Sequence Alignment/Map format is a TAB-delimited text format for storing sequence alignment information. See here for the full format specification.
SAM can have an optional header section. If present it should prior to the alignments.
Header lines start with @, while alignment lines do not.
The HD header line describes the header with format version (VN) and sorting order of alignments (SO).
@HD VN:1.4 SO:coordinate
The @SQ header line describe the reference sequence dictionary. The order of @SQ lines defines the alignment sorting order.
@SQ SN:chr1 LN:197195432 @SQ SN:chr10 LN:129993255 ...
The @PG line describes the program used to generate the file. It contains the program id (ID), name (PN), version (VN) and command line (CL).
@PG ID:STAR PN:STAR VN:STAR_2.4.2a CL:STAR --runThreadN 2 --genomeDir refs/mouse_genome_mm9_STAR_index --readFilesIn data/mouse_cns_E14_rep1_1.fastq.gz data/mouse_cns_E14_rep1_2.fastq.gz --readFilesCommand pigz -p2 -dc --outFileNamePrefix mouse_cns_E14_rep1 --outSAMtype BAM SortedByCoordinate --outSAMattributes NH HI AS NM MD --outSAMunmapped Within --outFilterType BySJout --quantMode TranscriptomeSAM
Each alignment line represents the linear alignment of a sequence.
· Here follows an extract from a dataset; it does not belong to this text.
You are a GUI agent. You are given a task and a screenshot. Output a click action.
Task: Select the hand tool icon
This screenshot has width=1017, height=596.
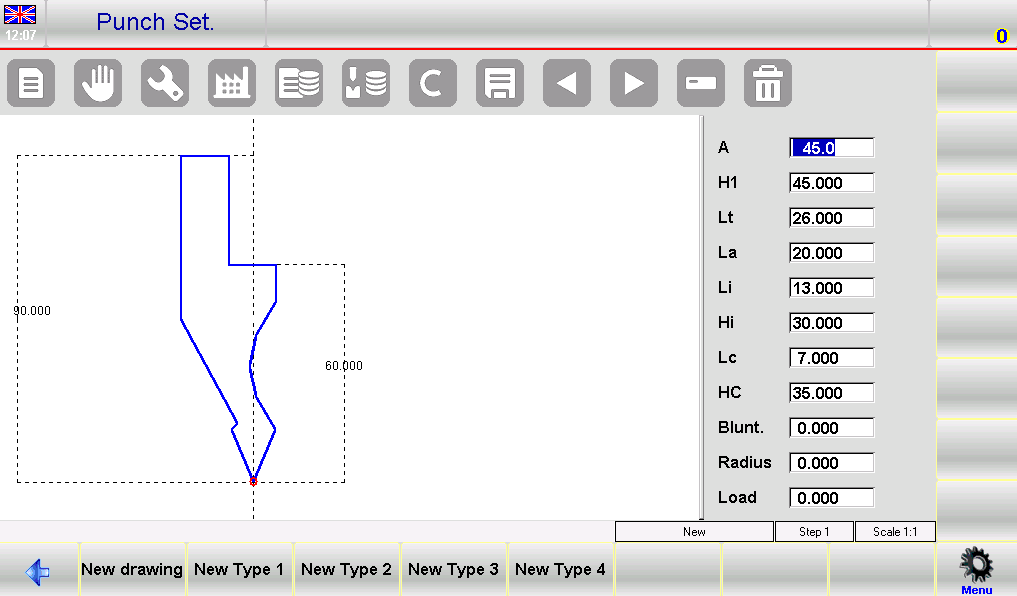tap(97, 83)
Each line
has 11 mandatory fields. These fields always appear in the same order and must be present, but their values
can be 0 or * (depending on the field) if the corresponding information is unavailable. Each line can also have optional extra fields.
HWI-ST985:73:C08BWACXX:6:1103:3691:25179 (1) 99 (2) chr1 (3) 3157636 (4) 255 (5) 101M (6) = (7) 3157698 (8) 163 (9) GTTTGGTAAGAAAAACAACTTAATTACTACTTCAGAATTTATTTCATTTTTTTTCTAAAGAGTAAGAAGGAAGATTCTATGTTCACATATTTTGGTGCTCA (10) BB@FFFDFFHHHGJJIIJJJJIHIIIJJIIJJJCHFGHHJDHIJIJIJIJJJJIIGGHGHAE>EEHGHFFEFFEECCCDDEDEEEDDDDEEEEDBBDCCCC (11) NH:i:1 HI:i:1 AS:i:200 NM:i:0 MD:Z:101 (12)
-
sequence id
-
flag
-
reference sequence name
-
alignment position (
1-based) -
mapping quality
-
CIGAR string
-
reference sequence name of the primary alignment of the mate (
=if it is the same as the current alignment) -
position of the primary alignment of the mate
-
observed fragment length
-
sequence
-
quality
-
optional fields
BAM is a BGZF compressed version of the SAM format. BGZF is block compression implemented on top of the standard gzip file format. The goal of BGZF is to provide good compression while allowing efficient random access to the BAM file for indexed queries. The BGZF format is ‘gunzip compatible’, in the sense that a compliant gunzip utility can decompress a BGZF compressed file.
BGZF files support random access through the BAM file index. Indexing aims to achieve fast retrieval of alignments overlapping a specified region without going through the whole alignments. BAM must be sorted by the reference ID and then the leftmost coordinate before. The standard format for indexing BAM files is the BAI format.
The BAI format is based on an underlying binning scheme. Each bin represents a contiguous genomic region which is either fully contained in or non-overlapping with another bin; each alignment is associated with a bin which represents the smallest region containing the entire alignment. To find the alignments that overlap a specified region, we need to get the bins that overlap the region, and then test each alignment in the bins to check overlap.
Many programs need an accompanying BAI index for every input BAM. They usually assume the index is located next to the input file in the filesystem and has the same name as the input file, with the .bai extension appended. E.g.:
mouse_cns_E18_rep1_m4_n10_toGenome.bam mouse_cns_E18_rep1_m4_n10_toGenome.bam.bai
We will have a look at the contents of a BAM file in the [GRAPE] section.
CRAM is a framework technology with highly efficient and tunable reference-based compression of sequence data and a data format that is directly available for computational use. It supports different compression formats (gzip, bzip2, CRAM records). CRAM records use a wide range of lossless and lossy encoding strategies. See here for the full format specification.